October of that year came around. I was a freshman at the University Of Northern Colorado. I did not know anyone in the area and was having some trouble adjusting to my new surroundings. I could no longer hold on to my Angels as the feeling of them not being in the postseason was one I had rarely felt in recent years.
I needed something to latch onto.
Several friends back home were big Anaheim Ducks fans. I had been to maybe 3 games in my life before that year. I was aware but didn’t pay much attention to the 2007 Cup run. My life was purely Angels baseball and nothing else.
After talking to my friends, they suggested I finally give hockey a try. I thought it couldn’t hurt.
I can’t remember the details, but I found the occasional stream online and began taking in highlights of games. I was amazed at how fast the game was. I had never seen anything like it.
There was a young gun who broadcasters John Ahlers and Brian Hayward kept gushing over. He was only 18! My age! I immediately gravitated toward him and was transfixed by his hypnotic skating ability and his booming shots from the blue line next to his partner, Lubomir Visnovsky. A proud ‘Murican.
From the second I started watching the Ducks, Cam Fowler was my favorite player.
The emptiness of the lack of Angels in the postseason was steadily replaced by the wonder of Fowler and the rest of a hard-hitting Ducks squad. The team featured first year captain Ryan Getzlaf and some dude named Corey Perry who seemingly had the ability to will the puck into the back of the net en route to a 50-goal season and a Hart Trophy.
I may have been away from home—isolated, lonely, depressed—yet I had a sliver of home to hold on to. A game that is just as beautiful as baseball, but for completely different reasons. I traded in the crack of a bat, the pop of a glove, and the tension between each pitch, for the slap of a puck, the thunderous boom of a heavy hit, and the carving of ice.
Due to many personal reasons, I decided I could only last the one semester in Colorado and returned home to attend community college. I made it a point to go to as many games as I could afford. I begged for my first jersey for Christmas: a home Getzlaf jersey with the alternate captain designation (I later found out the jersey was fake, but I was the only one into hockey in my family at that point, so there’s no way they really could have known).

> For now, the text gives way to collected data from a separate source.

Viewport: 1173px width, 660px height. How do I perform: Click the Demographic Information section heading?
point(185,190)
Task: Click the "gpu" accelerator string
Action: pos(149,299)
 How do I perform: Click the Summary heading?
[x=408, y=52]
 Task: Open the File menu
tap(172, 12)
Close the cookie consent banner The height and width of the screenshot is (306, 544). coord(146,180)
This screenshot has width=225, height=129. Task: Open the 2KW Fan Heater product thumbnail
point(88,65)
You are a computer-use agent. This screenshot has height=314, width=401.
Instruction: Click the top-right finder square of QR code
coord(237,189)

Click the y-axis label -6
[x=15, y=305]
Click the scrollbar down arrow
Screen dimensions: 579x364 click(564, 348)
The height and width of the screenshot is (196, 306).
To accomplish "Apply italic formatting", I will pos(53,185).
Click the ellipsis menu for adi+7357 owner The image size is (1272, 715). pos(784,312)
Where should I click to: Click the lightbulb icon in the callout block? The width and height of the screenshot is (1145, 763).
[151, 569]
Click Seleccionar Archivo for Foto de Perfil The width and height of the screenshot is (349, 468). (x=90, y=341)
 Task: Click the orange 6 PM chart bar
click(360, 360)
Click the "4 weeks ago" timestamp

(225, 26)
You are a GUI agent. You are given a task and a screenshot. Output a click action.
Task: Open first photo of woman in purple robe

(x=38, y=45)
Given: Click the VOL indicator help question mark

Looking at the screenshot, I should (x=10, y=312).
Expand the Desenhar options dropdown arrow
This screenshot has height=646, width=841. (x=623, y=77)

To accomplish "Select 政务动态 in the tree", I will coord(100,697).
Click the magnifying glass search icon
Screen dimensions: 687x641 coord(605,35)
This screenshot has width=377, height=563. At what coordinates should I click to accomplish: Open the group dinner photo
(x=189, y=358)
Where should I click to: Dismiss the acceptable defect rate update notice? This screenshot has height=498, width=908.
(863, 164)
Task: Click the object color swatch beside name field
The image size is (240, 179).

As I said, I don’t have the most the most unique or exciting story of how I became a fan. But I know that without the Angels beginning their playoff struggles on that warm May 29th in 2010 with a freak injury, I would have had nothing to hold on to in my dark hours in Colorado.
In some weird way, my lifelong fandom of the Angels and their failures brought me here. Despite the sadness of an injury essentially killing my team’s playoff chances, it led me from the grass to the ice.
I couldn’t be more thankful.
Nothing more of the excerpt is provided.